GIVEN REQUEST 1:
Count the lines of the records that contain the string "pixels", and give only that number.

SOURCE DOCUMENT:
++++
# An Efficient CPI Stack Counter Architecture for Superscalar Processors

Osman Allam Stijn Eyerman Lieven Eeckhout

Ghent University, Belgium

{osman.allam, stijn.eyerman, lieven.eeckhout}@elis.UGent.be

## ABSTRACT

Cycles-Per-Instruction (CPI) stacks provide intuitive and insightful performance information to software developers. Performance bottlenecks are easily identified from CPI stacks, which hint towards software changes for improving performance.

Computing CPI stacks on contemporary superscalar processors is non-trivial though because of various overlap effects. Prior work proposed a CPI counter architecture for computing CPI stacks on out-of-order processors. The accuracy of the obtained CPI stacks was evaluated previously, however, the hardware overhead analysis was not based on a detailed hardware implementation.

In this paper, we implement the previously proposed CPI counter architecture in hardware and we find that the previous design can be further optimized. We propose a novel hardware- and powerefficient CPI counter architecture that reduces chip area by 44% and power consumption by 47% over the best possible prior design, while maintaining nearly the same level of performance and accuracy.

## **Categories and Subject Descriptors**

C.0 [Computer Systems Organization]: Modeling of computer architecture; C.4 [Computer Systems Organization]: Performance of Systems—*Modeling Techniques*; B.8.2 [Hardware]: Performance and Reliability—*Performance Analysis and Design Aids* 

## **General Terms**

Design, Performance, Measurement, Experimentation

#### **Keywords**

Superscalar processor, CPI stack, Counter architecture

# 1. INTRODUCTION

A key role of user-visible hardware performance counters is to provide clear and accurate performance information to the software developer, who then uses the information to guide software changes

Copyright 2012 ACM 978-1-4503-1244-8/12/05 ...\$10.00.

towards improved performance. An intuitive representation of performance is a cycle stack which breaks up total cycle count to execute a unit of work in its cycle components. A cycle stack consists of a base cycle component (number of cycles during which useful work is done), plus a number of 'lost' cycle components due to miss event handling such as cache misses, branch mispredictions, etc. Dividing a cycle stack by the number of dynamically executed instructions then yields a so-called Cycles-Per-Instruction (CPI) stack [3]. The power of a CPI stack is that it visually highlights the major performance bottlenecks by the large CPI components. For example, a large cache miss component implies that the workload is cache-intensive: software optimizations that improve access locality and/or reduce the working set are likely to improve performance significantly.
++++
GIVEN REQUEST 2:
Continue the paper on the CPI stack counter architecture, starting right after its last sentence.

Screen grounding examples
++++
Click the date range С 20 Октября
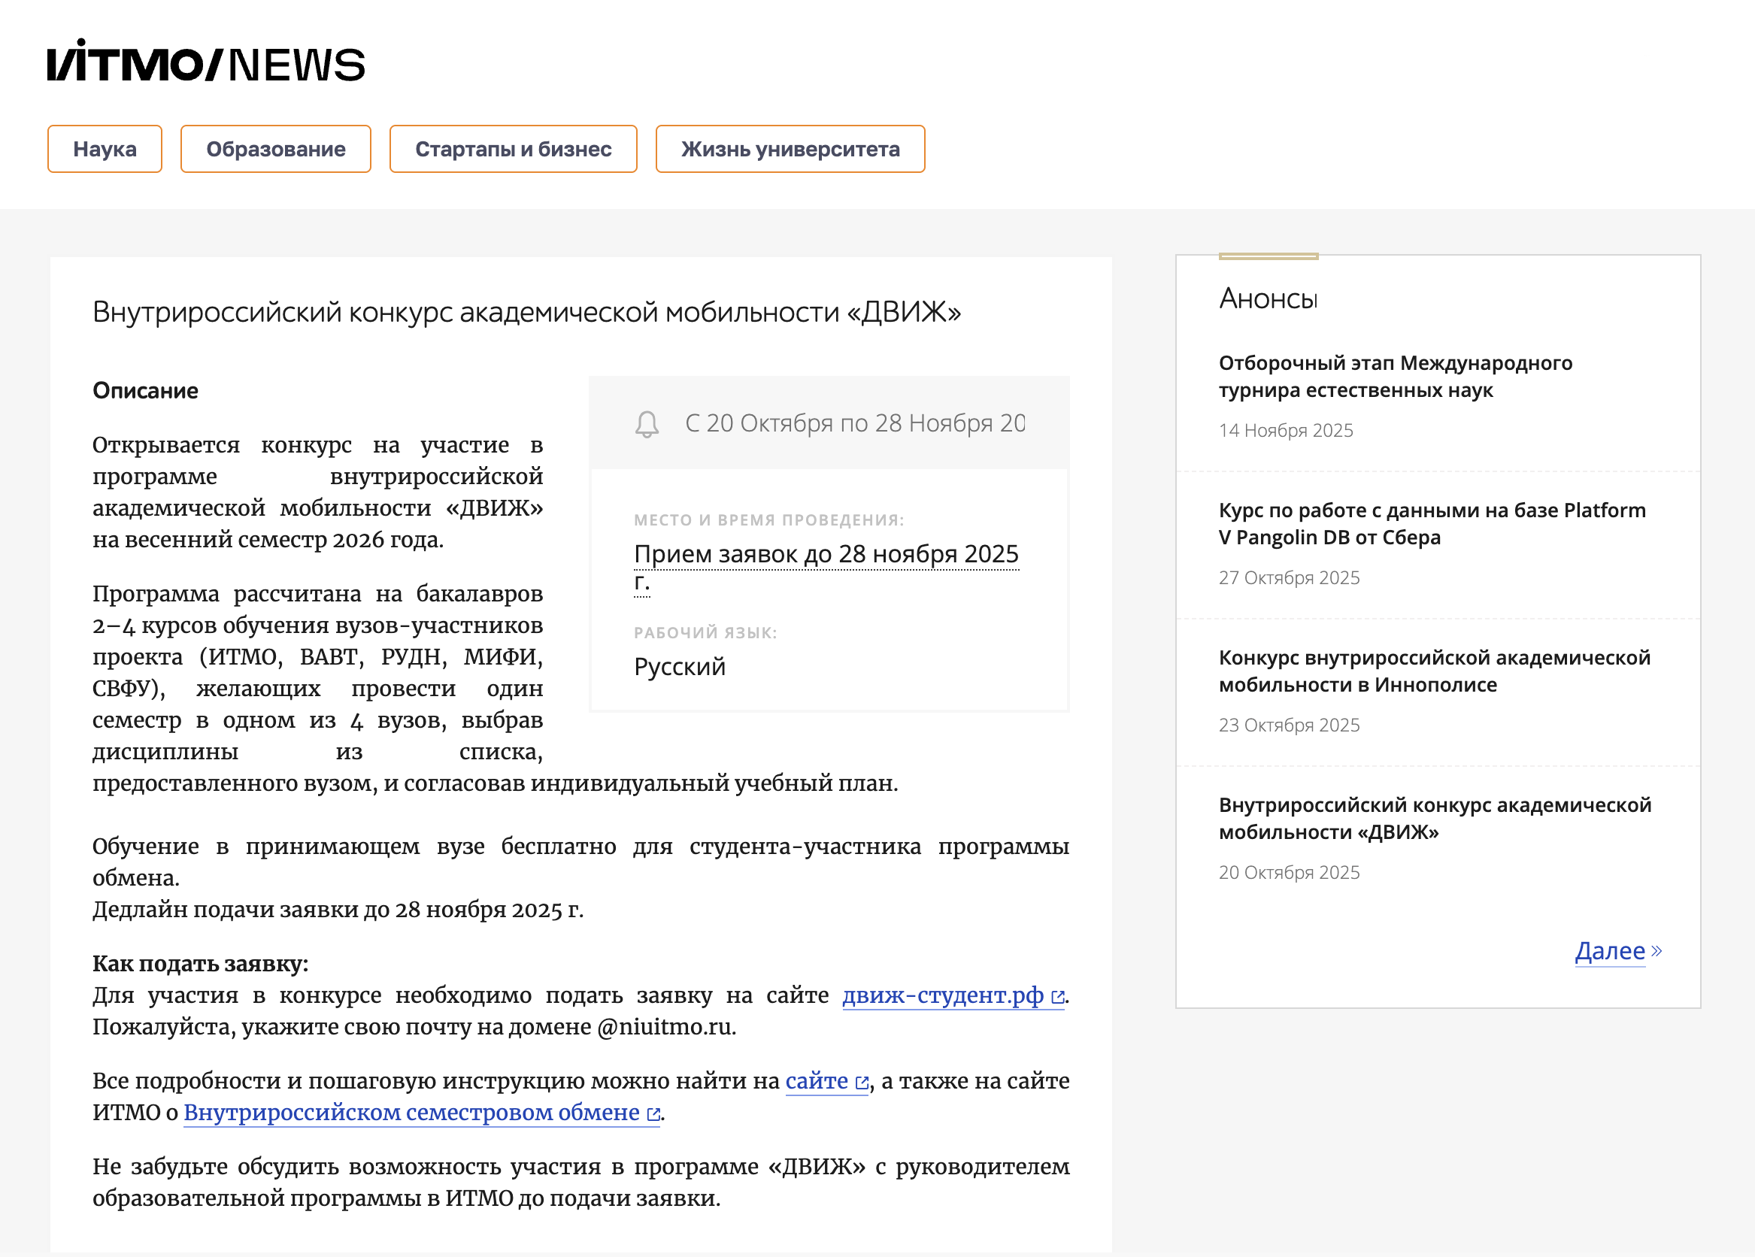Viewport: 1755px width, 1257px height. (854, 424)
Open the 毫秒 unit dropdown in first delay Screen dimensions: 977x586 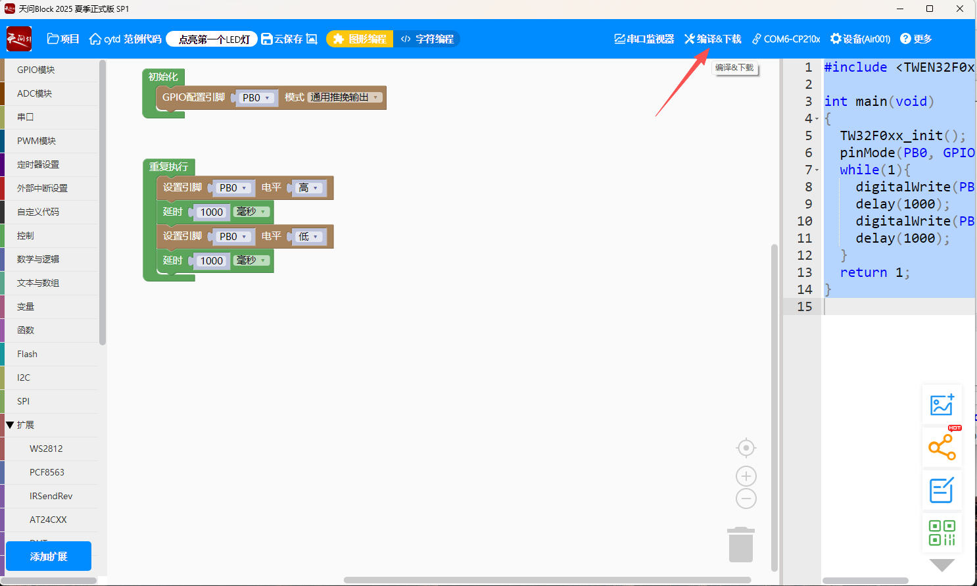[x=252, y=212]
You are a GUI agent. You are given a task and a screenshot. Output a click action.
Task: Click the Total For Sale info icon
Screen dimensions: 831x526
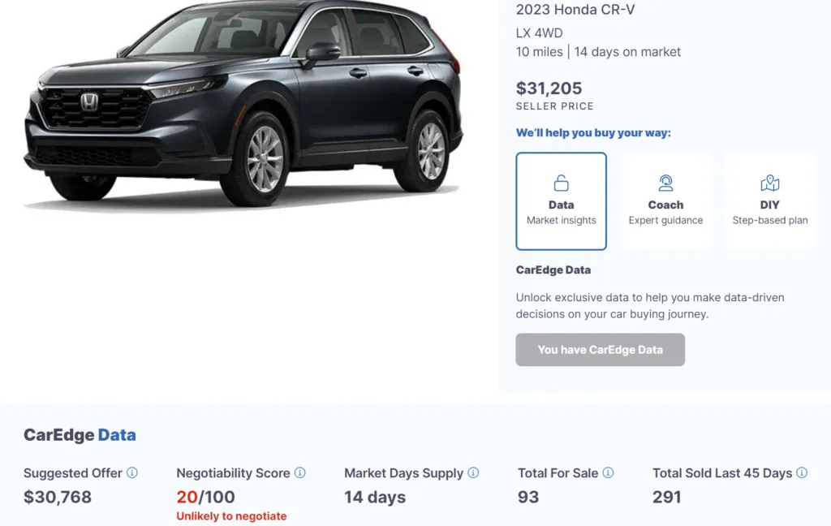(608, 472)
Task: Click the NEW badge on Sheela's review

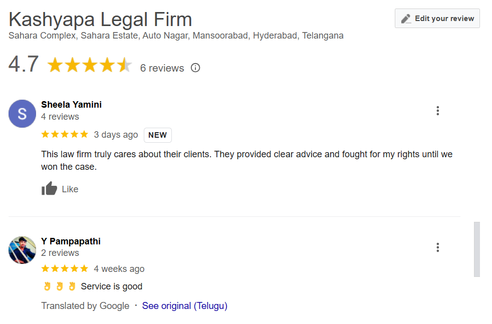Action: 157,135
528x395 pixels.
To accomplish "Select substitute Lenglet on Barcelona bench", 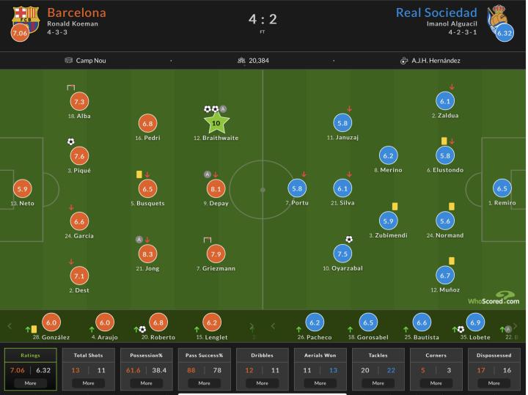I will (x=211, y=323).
++++
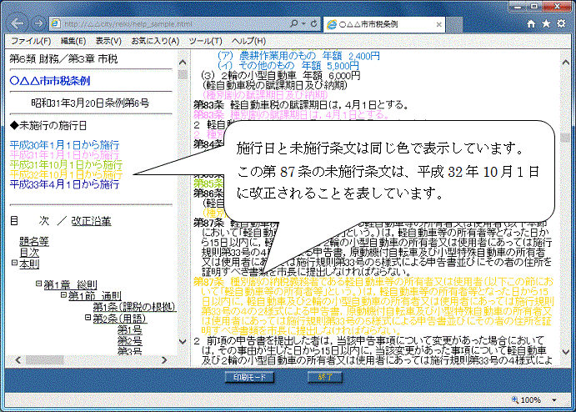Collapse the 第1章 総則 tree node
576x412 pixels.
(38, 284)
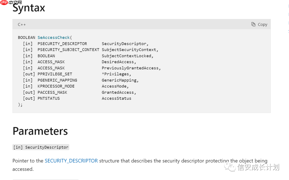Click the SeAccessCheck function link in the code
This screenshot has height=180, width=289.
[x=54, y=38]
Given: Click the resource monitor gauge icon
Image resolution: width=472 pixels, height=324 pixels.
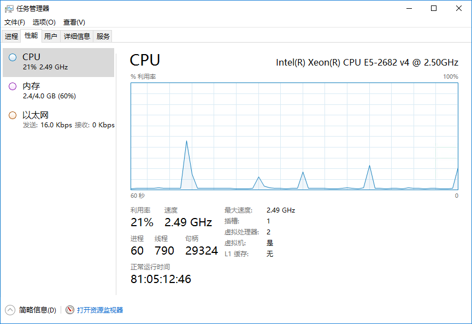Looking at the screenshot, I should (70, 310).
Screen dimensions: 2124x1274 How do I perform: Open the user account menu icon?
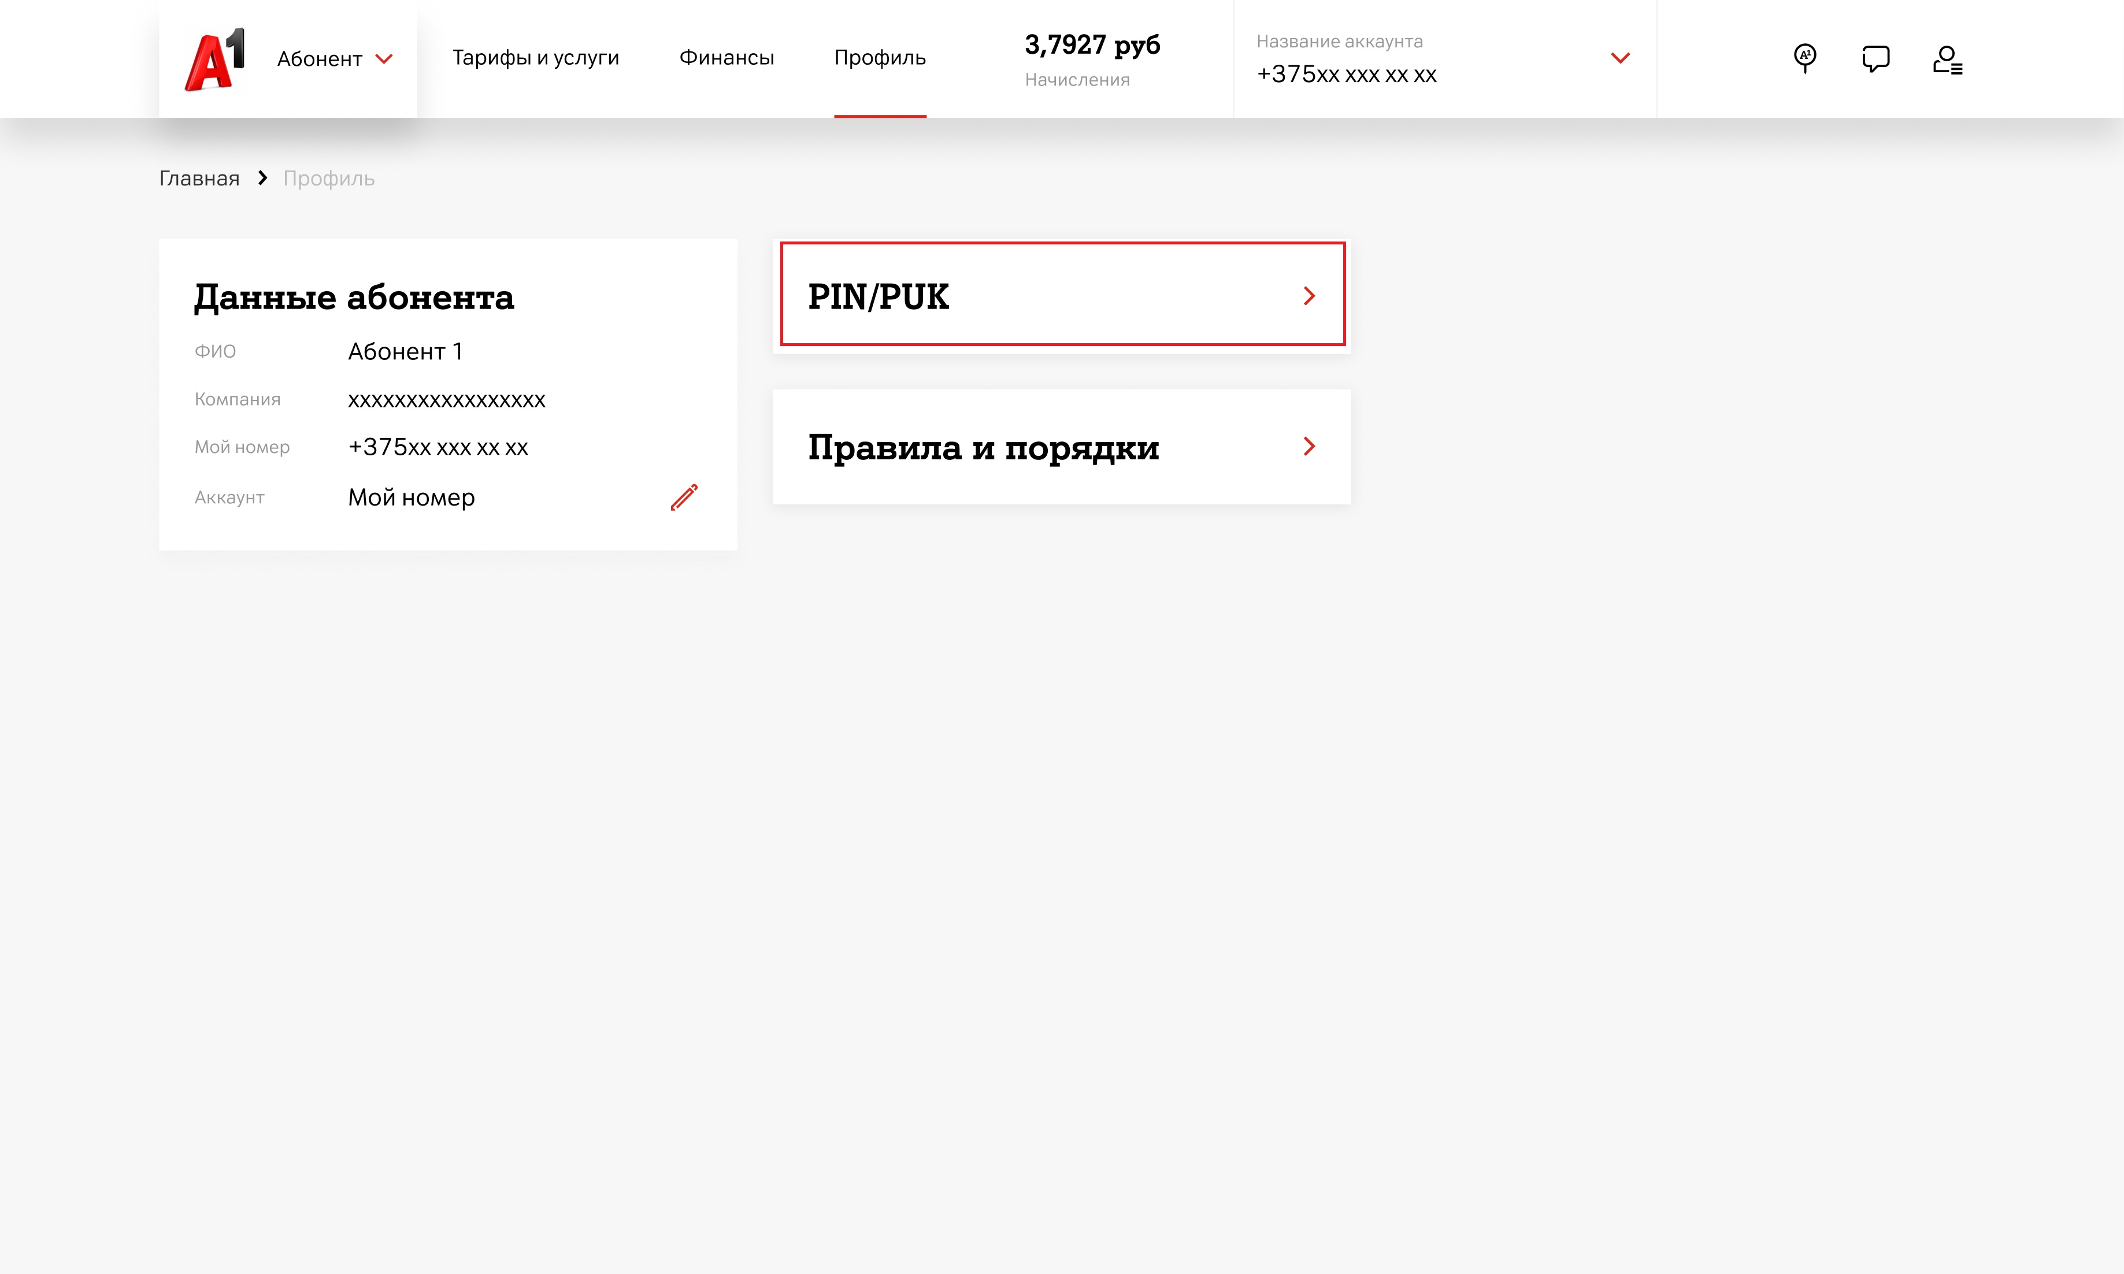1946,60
++++
RIGHT ANSWER 1:
3

RIGHT ANSWER 2:
Constructing CPI stacks is challenging on contemporary superscalar processors. Out-of-order processors are today's prevalent superscalar processors in the server and desktop domain (e.g., Intel Xeon, AMD Opteron, IBM Power7, etc.) and they are gaining popularity in the embedded space as well (e.g., ARM Cortex A9). These processors feature superscalar out-of-order execution, speculative execution, hardware prefetching, ability to service multiple outstanding memory requests at the same time, non-blocking caches, etc. All of these features enable out-of-order processors to achieve high performance by exploiting instruction-level parallelism (ILP) and memory-level parallelism (MLP), the fundamental reason being able to hide latency through parallel execution. This ability for hiding latency complicates CPI stack construction: overlapping events should not be double-counted.

Prior work by Eyerman et al. [6] proposed a method for computing accurate and meaningful CPI stacks on superscalar out-of-order processors. The method was found to be accurate with an average error around 2.5% and a maximum error of less than 4% compared to detailed cycle-accurate simulation over a range of standardized benchmarks; this is substantially more accurate than previously proposed approaches with average errors around 20% [12]. The CPI stack construction method relies on a CPI counter architecture that is to be implemented in hardware. Eyerman et al. described the CPI counter architecture in a level of detail that is common to computer architecture papers, however, the evaluation of its hardware complexity was limited to counting the number of storage bits needed and was not based on a detailed analysis of the actual hardware implementation.

In this paper, we start off from the initial CPI counter architecture designs proposed by Eyerman et al. [6], we implement the counter architectures in hardware, and we quantify their complexity in terms of performance, area and power consumption. Our results confirm the statement made by Eyerman et al. that hardware complexity is low, however, we found several opportunities for further optimizations. In fact, we reduce the complexity of

Permission to make digital or hard copies of all or part of this work for personal or classroom use is granted without fee provided that copies are not made or distributed for profit or commercial advantage and that copies bear this notice and the full citation on the first page. To copy otherwise, to republish, to post on servers or to redistribute to lists, requires prior specific permission and/or a fee.

GLSVLSI'12, May 3-4, 2012, Salt Lake City, Utah, USA.

the CPI counter architecture by reducing the amount of storage needed and by removing the need for Content-Addressable Memory (CAM) lookups. This reduces hardware cost by 44% and reduces power consumption by 47%, while achieving the same performance. Overall, the counter architecture requires no more than 0.03  $mm^2$  of chip area and consumes 5.8mW at 1GHz in a 90nm CMOS standard cell chip technology. We also evaluate the impact of the optimized counter architecture on the accuracy of the resulting CPI stacks. For a set of SPEC CPU benchmarks, we found the error to be within 3% on average. The overall conclusion is that the proposed CPI counter architecture is feasible to implement in hardware at low cost, low power consumption and high performance while yielding accurate and insightful CPI stacks.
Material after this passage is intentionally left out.